Vaschette per cibi caldi e freddi plastic free biocompostabili

In questi ultimi mesi in cui le attività economiche stanno ricominciando a muovere i primi timidi passi su un mercato ancora traballante, quello che conta davvero è riuscire a razionalizzare tutte le spese senza andare però a incidere sul servizio finale al cliente.
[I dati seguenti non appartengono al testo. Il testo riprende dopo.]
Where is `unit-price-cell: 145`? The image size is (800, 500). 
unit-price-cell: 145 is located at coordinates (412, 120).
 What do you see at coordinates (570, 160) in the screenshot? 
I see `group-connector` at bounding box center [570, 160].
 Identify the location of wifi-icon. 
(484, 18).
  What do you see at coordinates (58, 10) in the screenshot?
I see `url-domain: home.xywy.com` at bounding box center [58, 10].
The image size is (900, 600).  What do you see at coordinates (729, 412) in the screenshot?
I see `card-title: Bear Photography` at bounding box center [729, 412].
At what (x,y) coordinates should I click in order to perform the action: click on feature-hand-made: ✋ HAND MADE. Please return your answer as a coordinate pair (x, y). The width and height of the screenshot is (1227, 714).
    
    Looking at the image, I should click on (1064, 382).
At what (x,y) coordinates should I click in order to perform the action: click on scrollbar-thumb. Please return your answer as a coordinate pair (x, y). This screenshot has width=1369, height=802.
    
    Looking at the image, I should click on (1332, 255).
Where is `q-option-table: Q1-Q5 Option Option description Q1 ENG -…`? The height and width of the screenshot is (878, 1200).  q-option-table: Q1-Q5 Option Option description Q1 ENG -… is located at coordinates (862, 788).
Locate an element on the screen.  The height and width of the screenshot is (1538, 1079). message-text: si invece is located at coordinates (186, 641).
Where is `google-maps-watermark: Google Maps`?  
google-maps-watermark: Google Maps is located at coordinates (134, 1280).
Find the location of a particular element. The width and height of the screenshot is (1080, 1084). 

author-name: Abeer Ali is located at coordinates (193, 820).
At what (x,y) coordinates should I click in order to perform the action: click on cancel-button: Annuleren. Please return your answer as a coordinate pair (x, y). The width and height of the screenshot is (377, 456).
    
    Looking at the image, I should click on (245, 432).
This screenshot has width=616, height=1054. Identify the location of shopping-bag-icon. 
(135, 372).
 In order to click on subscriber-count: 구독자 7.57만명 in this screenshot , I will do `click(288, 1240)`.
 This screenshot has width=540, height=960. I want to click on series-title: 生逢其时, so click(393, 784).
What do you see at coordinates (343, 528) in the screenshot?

Occorre essere molto pragmatici e cercare le migliori offerte dei fornitori e dei servizi sul mercato, in modo da ottimizzare anche il fatturato. Ma se a questo bisogno associamo anche la necessità di cambiare stile di vita e di impattare meno sull’ambiente, scopriamo che c’è una realtà interessante che riguarda la produzione di vaschette per cibi caldi e freddi, biocompostabili, e che ti vogliamo raccontare qui, perché è una storia davvero bella.

Vaschette per cibi caldi e freddi plastic free, una scelta di vita

Si può arrivare a produrre dei prodotti plastic free per seguire un sogno? Sì, si può. Perché il business non è soltanto avere una bella idea e vendere un prodotto o servizio per “fare soldi”, ma anche un’occasione per cercare di cambiare le cose, per dare un contributo al pianeta e rendere il mondo in cui viviamo migliore, anche senza fare cose eclatanti.

E allora ti raccontiamo una storia fatta di sogni, non solo di business, di ideali, di amore per la terra e tutto ciò che ci circonda. Un amore che ha consentito a dei giovani imprenditori di trovare non solo la via per mettere su una startup, ma anche per produrre dei piatti compostabili da fornire a ristoranti e mense aziendali contribuendo alla salvaguardia del pianeta.

Tutto ha inizio da una scelta di vita importante, quella di una giovane famiglia che ha deciso di cambiare radicalmente stile di vita, avvicinandosi alla natura e traendo da questa ispirazione. Così, Zaira e Giuseppe, con la loro famiglia, decidono di trasferirsi in una casa rurale e da Ravenna vanno a vivere in Abruzzo, nella campagna, godendo, dalla cima di una collina, del magnifico paesaggio dell’Adriatico da un lato e del Gran Sasso dall’altro.

La casona, come viene chiamata, è tutta da ristrutturare, ma con impegno e passione, un vecchio casolare abbandonato diventa, grazie a tanti elementi di riciclo, un’abitazione confortevole e uno spazio naturale e permaculturale.

Da qui, aprire una partita Iva e creare un’associazione, Arci Natura, il passo è breve, ancor più trasformarla in cooperativa con l’intento di offrire alternative alla plastica e combatterne l’utilizzo usa e getta.

La nascita di Ekoe

Dapprima un’associazione culturale, nata nel 2011, poi una cooperativa, nel 2015 e infine una Società benefit, nel 2020. Quale l’obiettivo? Abolire l’uso della plastica derivata da petrolio favorendo l’utilizzo di monouso compostabile.

Da questo punto in poi sono stati realizzati numerosi progetti, incassate anche tante sconfitte, senza mai perdere quell’entusiasmo e quella voglia di cambiare le cose. Si inizia a collaborare con bar, ristoranti, stabilimenti balneari, mense, la filiera dello street food, aprendo sempre nuove strade che portano alla diffusione del monouso compostabile.

La vision è quella che mediante un atteggiamento consapevole, come quello inerente all’utilizzo di usa e getta compostabile, di detergenti ecolabel a basso impatto ambientale, si possano modificare anche le abitudini più radicate fino a compiere dei semplici gesti che ci rimettano in sintonia con la terra e la natura.

I prodotti di Ekoe

Oggi Ekoe fornisce una serie di prodotti per mense e ristorati, come le vaschette compostabili, vaschette per cibi caldi e freddi, anche con coperchio, ecologiche; vaschette monouso per alimenti per mense, che possono essere termosigillabili, oppure delle vaschette semplici con le quali consegnare i propri piatti ai clienti.

Ci sono anche vaschette idonee per l’utilizzo nel microonde o per la cottura al forno, ideali per chi ha una gastronomia, o vaschette a scomparto. Insomma, c’è una soluzione intelligente per ogni esigenza e, soprattutto, in linea con le esigenze del nostro pianeta.